Could you please write out the data shown below, exactly and in full?

————

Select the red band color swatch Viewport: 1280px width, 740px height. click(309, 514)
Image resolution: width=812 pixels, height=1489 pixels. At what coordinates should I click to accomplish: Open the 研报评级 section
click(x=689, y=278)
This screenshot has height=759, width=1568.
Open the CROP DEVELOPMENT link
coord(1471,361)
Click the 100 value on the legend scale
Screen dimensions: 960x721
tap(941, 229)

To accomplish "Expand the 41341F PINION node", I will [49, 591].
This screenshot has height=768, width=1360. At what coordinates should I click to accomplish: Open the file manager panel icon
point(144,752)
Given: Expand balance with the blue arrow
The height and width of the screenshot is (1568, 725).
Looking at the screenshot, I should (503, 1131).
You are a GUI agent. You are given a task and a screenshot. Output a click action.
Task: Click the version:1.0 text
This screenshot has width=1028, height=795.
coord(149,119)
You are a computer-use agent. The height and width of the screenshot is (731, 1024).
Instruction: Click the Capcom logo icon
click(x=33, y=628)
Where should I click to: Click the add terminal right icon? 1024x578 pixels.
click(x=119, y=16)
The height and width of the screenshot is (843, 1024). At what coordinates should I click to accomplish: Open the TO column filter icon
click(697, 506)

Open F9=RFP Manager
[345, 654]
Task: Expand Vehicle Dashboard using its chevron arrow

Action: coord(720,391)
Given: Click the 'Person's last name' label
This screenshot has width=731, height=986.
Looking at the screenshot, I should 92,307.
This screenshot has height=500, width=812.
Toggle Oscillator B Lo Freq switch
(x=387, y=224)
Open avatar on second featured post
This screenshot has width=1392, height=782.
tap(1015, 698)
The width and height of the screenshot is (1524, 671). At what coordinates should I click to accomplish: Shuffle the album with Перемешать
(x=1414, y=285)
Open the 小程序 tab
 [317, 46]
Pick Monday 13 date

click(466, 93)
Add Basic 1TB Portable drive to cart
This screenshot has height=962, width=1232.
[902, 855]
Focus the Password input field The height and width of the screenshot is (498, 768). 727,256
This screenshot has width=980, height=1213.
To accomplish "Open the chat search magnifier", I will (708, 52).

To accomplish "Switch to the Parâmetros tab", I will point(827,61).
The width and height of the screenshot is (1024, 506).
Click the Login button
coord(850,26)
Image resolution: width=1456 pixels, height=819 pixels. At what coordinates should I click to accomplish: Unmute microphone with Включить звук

————

__OUTPUT__:
Select the red band color swatch Viewport: 1280px width, 740px height. click(309, 514)
Image resolution: width=812 pixels, height=1489 pixels. At what coordinates should I click to accomplish: Open the 研报评级 section
click(x=689, y=278)
This screenshot has height=759, width=1568.
Open the CROP DEVELOPMENT link
coord(1471,361)
Click the 100 value on the legend scale
Screen dimensions: 960x721
tap(941, 229)

To accomplish "Expand the 41341F PINION node", I will [49, 591].
This screenshot has height=768, width=1360. At what coordinates should I click to accomplish: Open the file manager panel icon
point(144,752)
Given: Expand balance with the blue arrow
The height and width of the screenshot is (1568, 725).
Looking at the screenshot, I should (503, 1131).
You are a GUI agent. You are given a task and a screenshot. Output a click action.
Task: Click the version:1.0 text
This screenshot has width=1028, height=795.
coord(149,119)
You are a computer-use agent. The height and width of the screenshot is (731, 1024).
Instruction: Click the Capcom logo icon
click(x=33, y=628)
Where should I click to: Click the add terminal right icon? 1024x578 pixels.
click(x=119, y=16)
The height and width of the screenshot is (843, 1024). At what coordinates should I click to accomplish: Open the TO column filter icon
click(697, 506)

Open F9=RFP Manager
[345, 654]
Task: Expand Vehicle Dashboard using its chevron arrow

Action: coord(720,391)
Given: Click the 'Person's last name' label
This screenshot has width=731, height=986.
Looking at the screenshot, I should 92,307.
This screenshot has height=500, width=812.
Toggle Oscillator B Lo Freq switch
(x=387, y=224)
Open avatar on second featured post
This screenshot has width=1392, height=782.
tap(1015, 698)
The width and height of the screenshot is (1524, 671). At what coordinates should I click to accomplish: Shuffle the album with Перемешать
(x=1414, y=285)
Open the 小程序 tab
 [317, 46]
Pick Monday 13 date

click(466, 93)
Add Basic 1TB Portable drive to cart
This screenshot has height=962, width=1232.
[902, 855]
Focus the Password input field The height and width of the screenshot is (498, 768). 727,256
This screenshot has width=980, height=1213.
To accomplish "Open the chat search magnifier", I will (708, 52).

To accomplish "Switch to the Parâmetros tab", I will point(827,61).
The width and height of the screenshot is (1024, 506).
Click the Login button
coord(850,26)
Image resolution: width=1456 pixels, height=819 pixels. At what coordinates should I click to accomplish: Unmute microphone with Включить звук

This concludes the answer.